Our traditional recording devices already have systems in place which held the transformation of an analog audio signal into a discrete numerical bits ready to be stored as a mp3 file.

The transformation of audio from analog to digital is not lossless, there can be a loss of sound in the process. But using several techniques like changing the sampling rate and applying Dithering the transformation from analog to digital is almost indistinguishable.

Fourier Transformation -#

The most important algorithm of all time. FT is used everywhere there is radio waves and signals involved be it radar, sonar, 5G and Wi-Fi as well.

At the time of its invention the only purpose of the Fast Fourier Transform algorithm was to detect underground atomic explosions, to prevent the soviet from carrying out their atomic testing underground.

A fourier transform is a way of decomposing a signal into pure sine waves that allows This transformation enables critical analysis and processing of signals by breaking them into their constituent sinusoidal components.

Audio is recorded in time-domain. The time domain signal represents the change of amplitude over time, using the FFT it is possible to represent any time-domain signal by simply giving the frequencies, amplitudes and phases corresponding to each sinusoid.

![[Pasted image 20250305141720.png]]

We’ll be implementing the FFT in Go,

Spectrograms -#

The FFT algorithm outputs a spectrogram of a particular wave.
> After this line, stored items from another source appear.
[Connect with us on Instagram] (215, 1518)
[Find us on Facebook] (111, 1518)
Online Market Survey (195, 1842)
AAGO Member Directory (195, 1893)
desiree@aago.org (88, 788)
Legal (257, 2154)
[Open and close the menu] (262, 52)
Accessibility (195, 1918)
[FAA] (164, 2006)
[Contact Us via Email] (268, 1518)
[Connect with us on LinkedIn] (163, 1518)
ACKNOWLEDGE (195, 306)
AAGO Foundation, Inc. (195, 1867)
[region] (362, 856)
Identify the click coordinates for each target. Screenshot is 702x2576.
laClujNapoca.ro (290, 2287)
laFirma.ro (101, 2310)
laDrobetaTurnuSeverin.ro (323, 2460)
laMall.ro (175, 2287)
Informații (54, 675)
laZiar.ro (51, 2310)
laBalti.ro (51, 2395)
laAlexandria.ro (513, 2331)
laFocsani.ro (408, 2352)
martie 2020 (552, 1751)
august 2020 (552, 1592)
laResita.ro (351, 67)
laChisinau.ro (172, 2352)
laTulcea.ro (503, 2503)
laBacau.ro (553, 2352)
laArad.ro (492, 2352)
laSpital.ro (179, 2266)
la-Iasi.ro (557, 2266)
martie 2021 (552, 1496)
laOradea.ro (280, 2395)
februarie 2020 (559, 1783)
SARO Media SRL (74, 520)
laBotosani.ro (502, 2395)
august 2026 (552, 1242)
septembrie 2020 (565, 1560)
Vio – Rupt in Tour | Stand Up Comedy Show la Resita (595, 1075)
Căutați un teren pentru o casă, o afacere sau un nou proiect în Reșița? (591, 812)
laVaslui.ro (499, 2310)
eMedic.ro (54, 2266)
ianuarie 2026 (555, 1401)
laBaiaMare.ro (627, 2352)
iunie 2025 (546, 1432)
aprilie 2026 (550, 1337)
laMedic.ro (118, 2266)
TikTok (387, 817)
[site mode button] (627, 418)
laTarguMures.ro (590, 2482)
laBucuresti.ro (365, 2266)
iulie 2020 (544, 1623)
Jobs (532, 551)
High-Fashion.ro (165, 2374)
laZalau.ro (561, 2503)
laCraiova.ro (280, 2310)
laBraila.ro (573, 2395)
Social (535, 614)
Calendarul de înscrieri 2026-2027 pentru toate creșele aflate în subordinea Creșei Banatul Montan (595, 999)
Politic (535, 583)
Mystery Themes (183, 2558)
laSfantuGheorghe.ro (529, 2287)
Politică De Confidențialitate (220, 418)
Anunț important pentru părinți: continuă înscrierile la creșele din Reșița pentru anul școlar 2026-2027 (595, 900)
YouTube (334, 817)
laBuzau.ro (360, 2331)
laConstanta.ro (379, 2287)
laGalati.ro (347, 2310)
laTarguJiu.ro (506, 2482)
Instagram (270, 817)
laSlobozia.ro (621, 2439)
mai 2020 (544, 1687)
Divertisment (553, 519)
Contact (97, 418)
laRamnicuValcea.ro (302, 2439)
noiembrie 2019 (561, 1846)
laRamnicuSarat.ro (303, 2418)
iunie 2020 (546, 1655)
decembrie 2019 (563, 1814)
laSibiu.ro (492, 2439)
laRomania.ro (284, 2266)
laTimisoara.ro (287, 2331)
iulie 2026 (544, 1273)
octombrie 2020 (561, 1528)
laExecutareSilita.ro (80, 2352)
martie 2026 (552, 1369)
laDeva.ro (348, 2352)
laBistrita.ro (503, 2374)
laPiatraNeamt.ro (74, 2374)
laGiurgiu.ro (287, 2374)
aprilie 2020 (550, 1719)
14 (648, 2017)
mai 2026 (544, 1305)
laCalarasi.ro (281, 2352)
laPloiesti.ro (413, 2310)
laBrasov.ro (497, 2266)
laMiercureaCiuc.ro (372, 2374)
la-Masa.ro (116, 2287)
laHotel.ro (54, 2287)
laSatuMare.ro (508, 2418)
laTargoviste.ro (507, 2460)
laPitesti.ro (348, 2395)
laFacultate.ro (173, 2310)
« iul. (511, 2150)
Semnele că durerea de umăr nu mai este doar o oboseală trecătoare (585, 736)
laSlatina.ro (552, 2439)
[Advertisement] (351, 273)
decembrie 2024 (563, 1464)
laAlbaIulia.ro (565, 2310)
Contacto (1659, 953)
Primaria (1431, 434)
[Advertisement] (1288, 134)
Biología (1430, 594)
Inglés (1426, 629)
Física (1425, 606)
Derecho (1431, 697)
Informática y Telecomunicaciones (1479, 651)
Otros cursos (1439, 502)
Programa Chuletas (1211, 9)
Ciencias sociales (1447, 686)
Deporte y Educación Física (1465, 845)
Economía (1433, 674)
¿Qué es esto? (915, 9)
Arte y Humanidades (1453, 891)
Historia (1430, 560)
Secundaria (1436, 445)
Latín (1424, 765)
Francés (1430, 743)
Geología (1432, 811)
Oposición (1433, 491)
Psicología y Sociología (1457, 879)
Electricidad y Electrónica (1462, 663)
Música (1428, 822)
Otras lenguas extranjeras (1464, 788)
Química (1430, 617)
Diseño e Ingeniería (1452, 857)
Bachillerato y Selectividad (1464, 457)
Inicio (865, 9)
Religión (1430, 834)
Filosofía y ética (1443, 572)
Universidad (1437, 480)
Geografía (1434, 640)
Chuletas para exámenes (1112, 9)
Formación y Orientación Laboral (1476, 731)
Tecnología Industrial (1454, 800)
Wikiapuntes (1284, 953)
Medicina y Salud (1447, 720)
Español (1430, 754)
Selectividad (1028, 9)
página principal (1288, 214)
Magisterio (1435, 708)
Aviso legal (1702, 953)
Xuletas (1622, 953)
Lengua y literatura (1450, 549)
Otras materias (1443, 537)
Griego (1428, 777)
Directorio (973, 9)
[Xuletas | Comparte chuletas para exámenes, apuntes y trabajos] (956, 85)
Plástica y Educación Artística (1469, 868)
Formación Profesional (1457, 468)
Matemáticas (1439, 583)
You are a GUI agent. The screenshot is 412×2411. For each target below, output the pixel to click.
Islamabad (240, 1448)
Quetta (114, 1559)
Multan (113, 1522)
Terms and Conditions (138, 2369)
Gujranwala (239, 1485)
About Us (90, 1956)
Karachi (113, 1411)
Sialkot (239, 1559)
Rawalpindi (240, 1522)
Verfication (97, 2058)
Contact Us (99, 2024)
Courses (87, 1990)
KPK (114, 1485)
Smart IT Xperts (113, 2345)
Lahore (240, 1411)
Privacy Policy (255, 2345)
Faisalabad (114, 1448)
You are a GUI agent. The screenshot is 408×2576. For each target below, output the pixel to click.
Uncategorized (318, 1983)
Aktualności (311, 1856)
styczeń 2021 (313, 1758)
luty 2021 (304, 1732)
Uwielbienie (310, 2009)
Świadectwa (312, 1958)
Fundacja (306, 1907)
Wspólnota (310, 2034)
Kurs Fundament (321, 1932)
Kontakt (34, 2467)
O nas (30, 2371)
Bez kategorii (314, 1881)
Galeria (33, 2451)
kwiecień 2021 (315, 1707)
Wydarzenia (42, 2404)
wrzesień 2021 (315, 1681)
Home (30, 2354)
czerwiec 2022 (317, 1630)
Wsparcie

A spectrogram is a visual representation of the frequency content of a signal.

The x-axis repesents time
 The y-axis represents frequency
 The color or intensity represents the amplitude of each frequency at a given  time.

Shazam leverages these spectrograms to create a unique fingerprint for each song.

Shazam scans all the local peaks. These are the points where the amplitude of a particular frequency is comparatively high. Peaks are robust to noise because they represent most dominant and distinctive frequencies in the audio. Now these peaks are used as a key in a hash table, other columns in the hash table are

Time (the time at which the peak appeared in the audio)
Sound Id
Artist

Storing the time with the peaks only increases certainty as the recorded sound by the user will not always be from the start. It can be from any timeframe and therefore it is necessary to add time as a factor of search.

Hashing and Searching -#

For Hashing, Shazam uses something known as combinatorial hashing. Combinatorial hashing refers to the process of creating a hash (a unique identifier) by combining multiple features extracted from a signal. In the context of Shazam it is the time-frequency peaks

Storing these in a Hash Table will give us a o(1) time complexity while searching through the database.

![[Pasted image 20250305145400.png]]

Database Lookup

Shazam’s database contains precomputed hashes for millions of songs. Each hash is linked to:

A song ID (identifying the song). A timestamp (indicating where the landmark pair occurs in the original track).
Shazam calculates a confidence score based on: The number of matching hashes. The consistency of the timestamp alignments.

If the confidence score exceeds a threshold, the song is identified and returned to the user.

Implementation#

Converting the input mp3 file into wav. Why wav? WAV is known for its high resolution, it helps us in retaining the high quality of audio even in large audio files.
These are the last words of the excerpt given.